By 1974 there were hundreds of military users of email because ARPANet eventually encouraged it. Email became the savior of ARPANet and caused a radical shift in Arpa’s purpose.
Things developed rapidly from there. Larry Roberts invented some email folders for his boss so he could sort his mail, a big advance. In 1975 John Vital developed some software to organize email. By 1976 email had really taken off, and commercial packages began, to appear. Within a couple of years, 75% of all ARPANet traffic was email.
Email took us from ARPANet to the Internet. Here was something that ordinary people all over the world wanted to use. As Ray Tomlinson observed some years later about email, “any single development is stepping on the heels of the previous one and is so closely followed by the next that most advances are obscured. I think that few individuals will be remembered.” That’s true—to catalog all the developments would be a huge task.
One of the first new developments, when personal computers came on the scene, was ‘offline readers’. Offline readers allowed email users to store their email on their own personal computers, and then read it and prepare replies without actually being connected to the network—sort of like. Microsoft Outlook can do today.

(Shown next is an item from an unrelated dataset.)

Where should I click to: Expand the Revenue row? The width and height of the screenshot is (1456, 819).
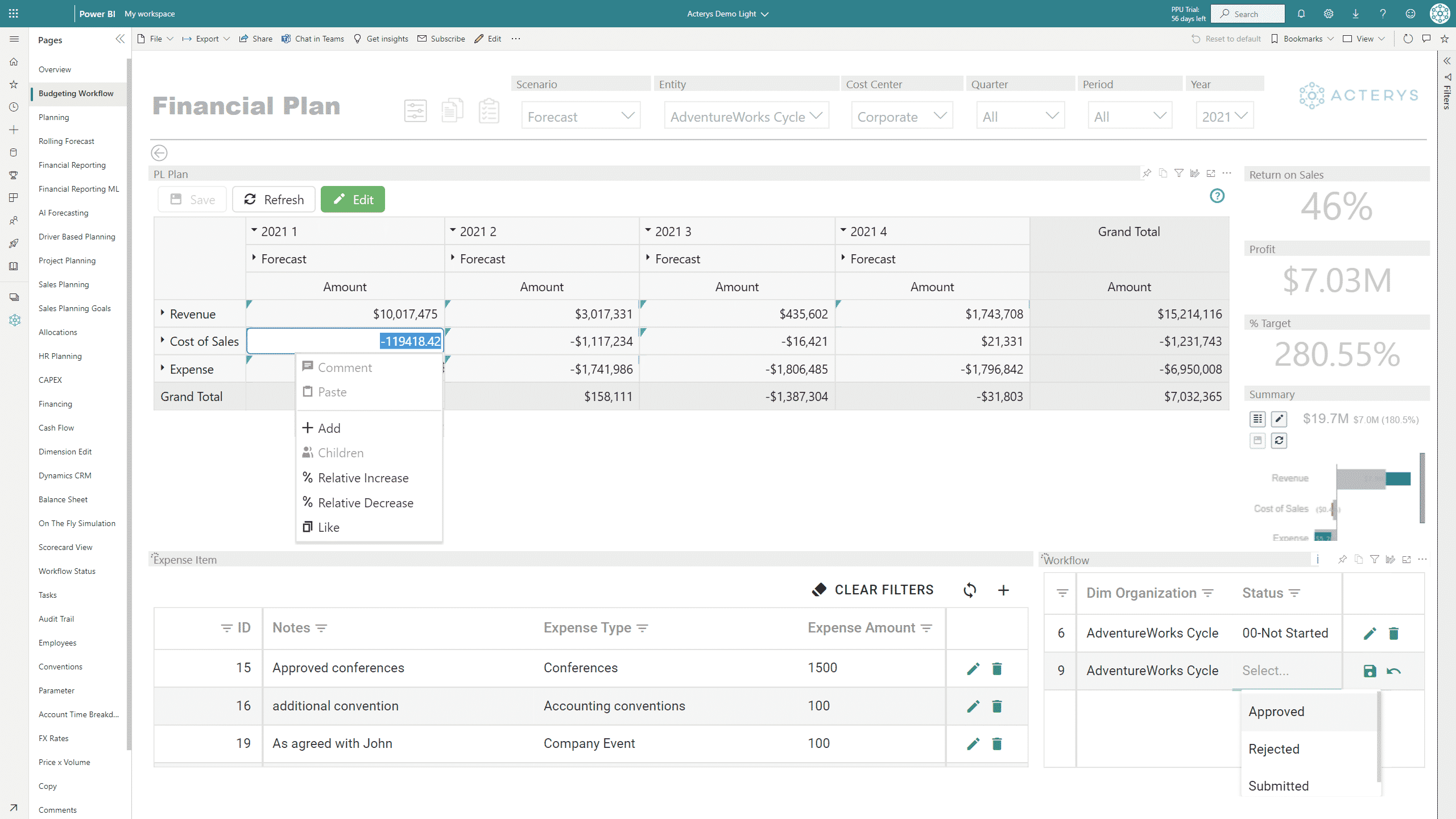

This was particularly useful in parts of the world where telephone costs to the nearest email system were expensive. With connection charges of many dollars a minute, it mattered to be able to prepare a reply without being connected to a telephone, and then get on the network to send it. It was also useful because the ‘offline’ mode allowed for more friendly interfaces. Being connected directly to the host email system in this era of very few standards often resulted in delete keys and backspace keys not working, no capacity for text to ‘wrap-around’ on the screen of the user’s computer, and other such annoyances. Offline readers helped a lot.

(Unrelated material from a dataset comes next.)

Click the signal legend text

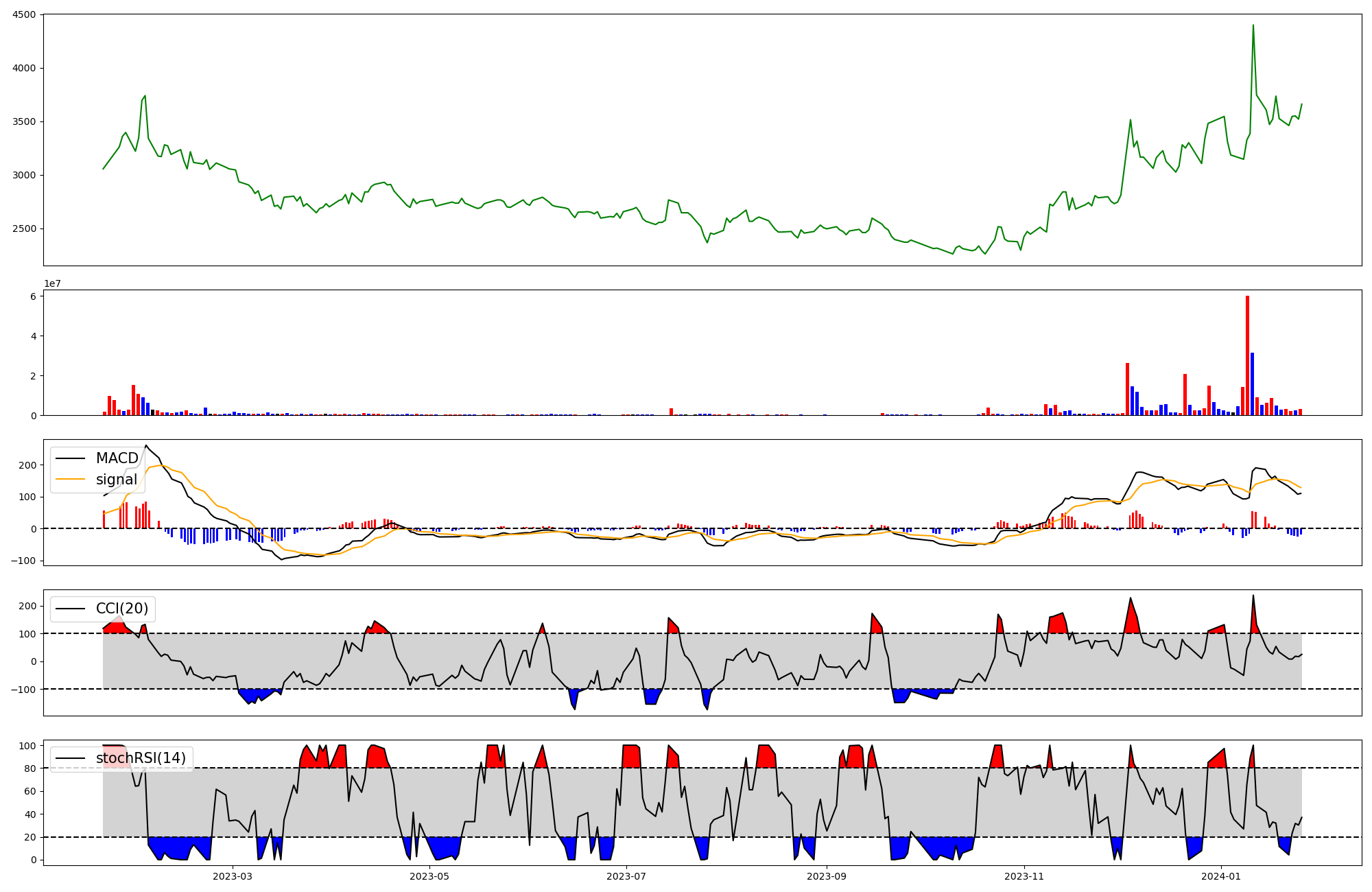coord(116,480)
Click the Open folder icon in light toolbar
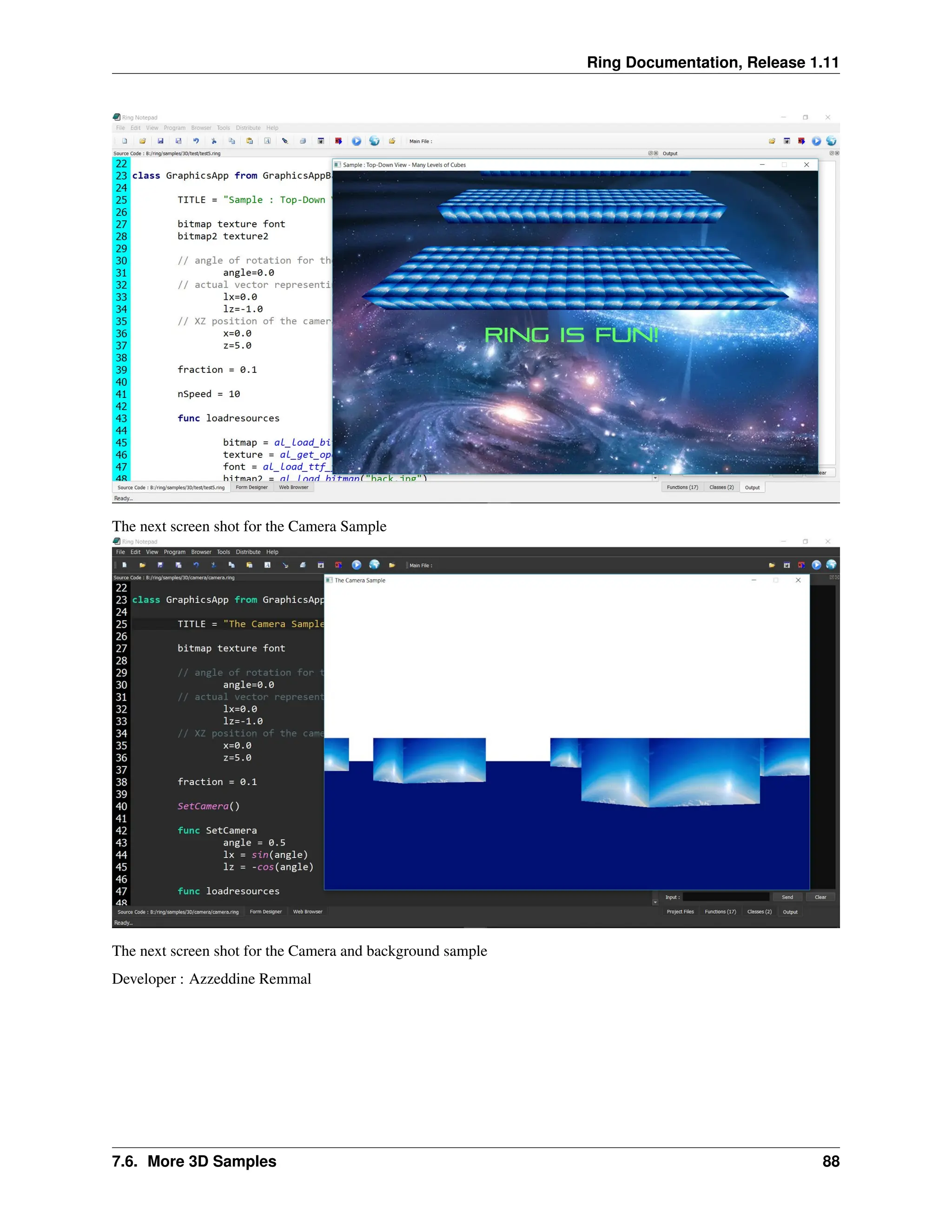The image size is (952, 1232). [x=143, y=141]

The first important email standard was called SMTP, or simple message transfer protocol. SMTP was very simple and is still in use. SMTP was a fairly naive protocol and made no attempt to find out whether the person claiming to send a message was the person they purported to be. The forgery was (and still is) very easy in email addresses. These basic flaws in the protocol were later to be exploited by viruses and worms, and by security frauds and spammers forging identities. Some of these problems are still being addressed.

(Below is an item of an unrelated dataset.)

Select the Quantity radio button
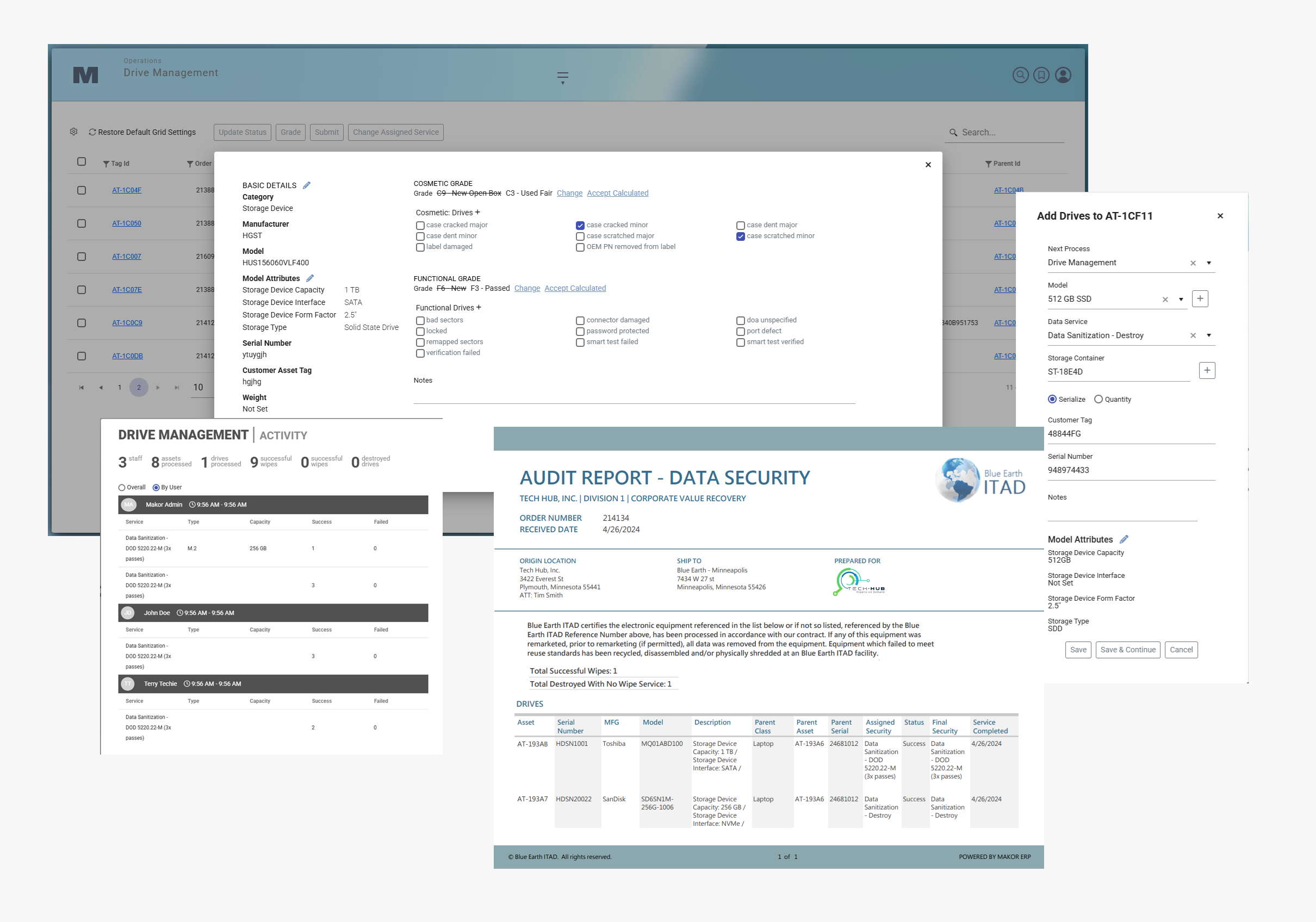1316x922 pixels. point(1098,400)
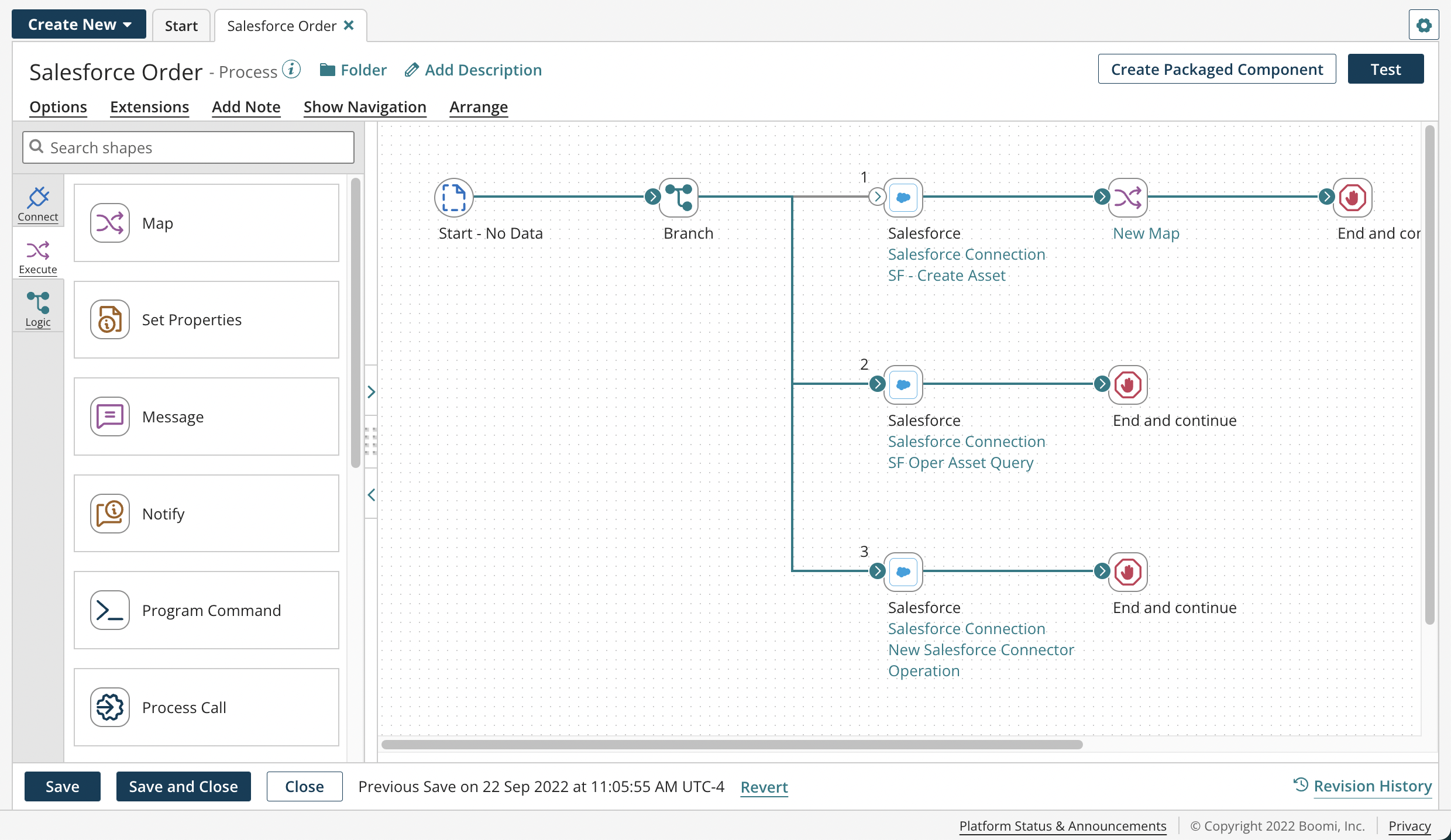The height and width of the screenshot is (840, 1451).
Task: Select the Map shape in the palette
Action: 206,222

When Internet standards for email began to mature the POP (Post Office Protocol) servers began to appear as a standard — before that each server was a little different. POP was an important standard to allow users to develop mail systems that would work with each other.
These were the days of per-minute charges for email for individual dialup users. For most people on the Internet in those days, email and email discussion groups were the main uses. There were many hundreds of these on a wide variety of topics, and as a body of newsgroups, they became known as USENET.
With the World Wide Web, email started to be made available with friendly web interfaces by providers such as Yahoo, Hotmail, Gmail, Rediffmail, etc. Usually, this was without charge. Now that email was affordable, everyone wanted at least one email address, and the medium was adopted by not just a hundred million, but thousands of millions of people.